If you're using automated testing, this is also a good time to create an
automated test case. If your existing test coverage is low, take the
opportunity to add some nearby tests to ensure that existing good behaviour
is preserved. This reduces the chances of creating a new bug.
1. __Figure out where it is__
If you're lucky, one of the tools in the following section will help you to
quickly identify the line of code that's causing the bug. Usually, however,
you'll have to think a bit more about the problem. It's a great idea to
adopt the scientific method. Generate hypotheses, design experiments to test
them, and record your results. This may seem like a lot of work, but a
systematic approach will end up saving you time.
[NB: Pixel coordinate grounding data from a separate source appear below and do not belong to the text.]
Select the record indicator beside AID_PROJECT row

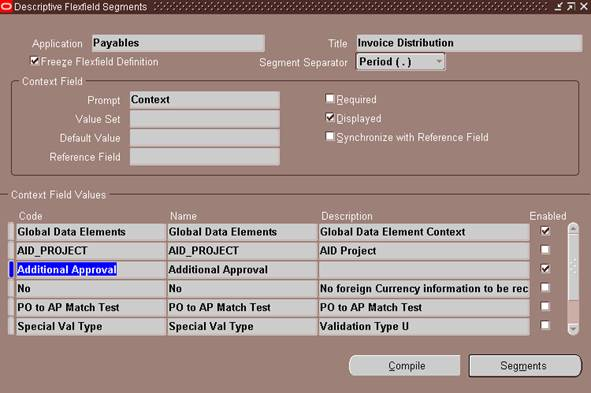click(11, 251)
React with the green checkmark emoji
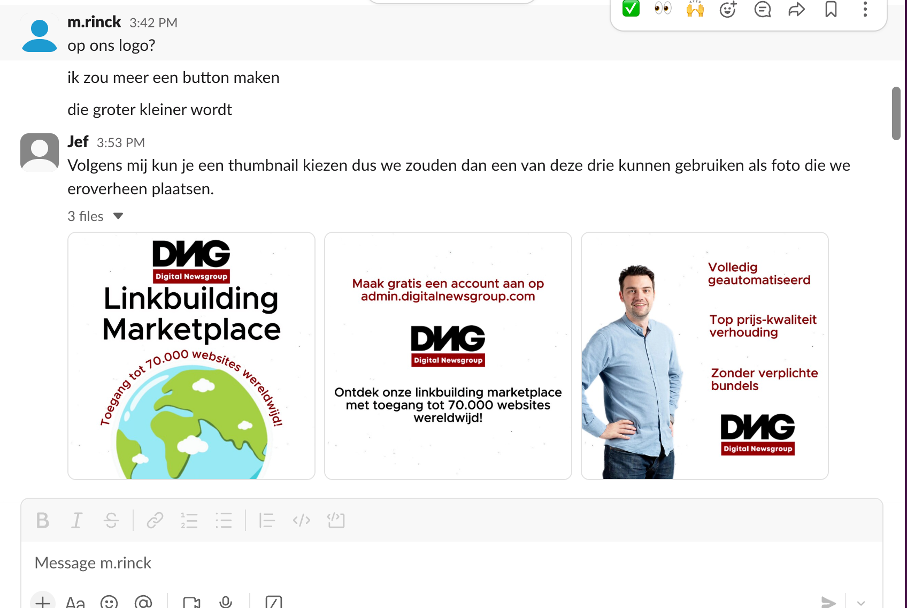Screen dimensions: 908x608 pos(631,9)
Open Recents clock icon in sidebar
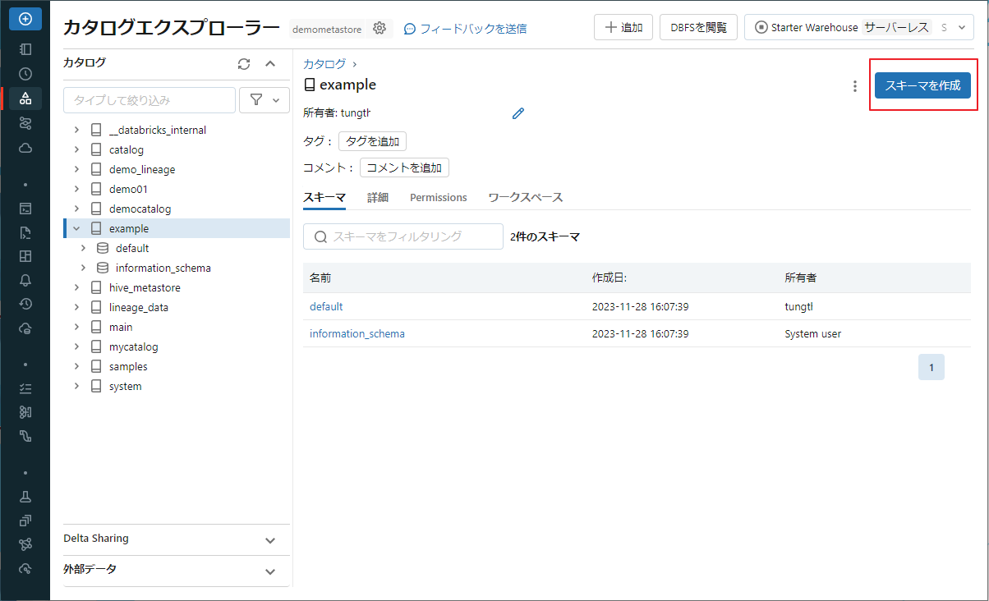989x601 pixels. pyautogui.click(x=25, y=74)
I often waste a lot of time
relying on my intuition to solve a bug ("oh, it must be an off-by-one error,
so I'll just subtract 1 here"), when I would have been better off taking a
systematic approach.
If this fails, you might need to ask help from someone else. If you've
followed the previous step, you'll have a small example that's easy to
share with others. That makes it much easier for other people to look at
the problem, and more likely to help you find a solution.
1. __Fix it and test it__
Once you've found the bug, you need to figure out how to fix it and to check
that the fix actually worked. Again, it's very useful to have automated
tests in place. Not only does this help to ensure that you've actually fixed
the bug, it also helps to ensure you haven't introduced any new bugs in the
process. In the absence of automated tests, make sure to carefully record
the correct output, and check against the inputs that previously failed.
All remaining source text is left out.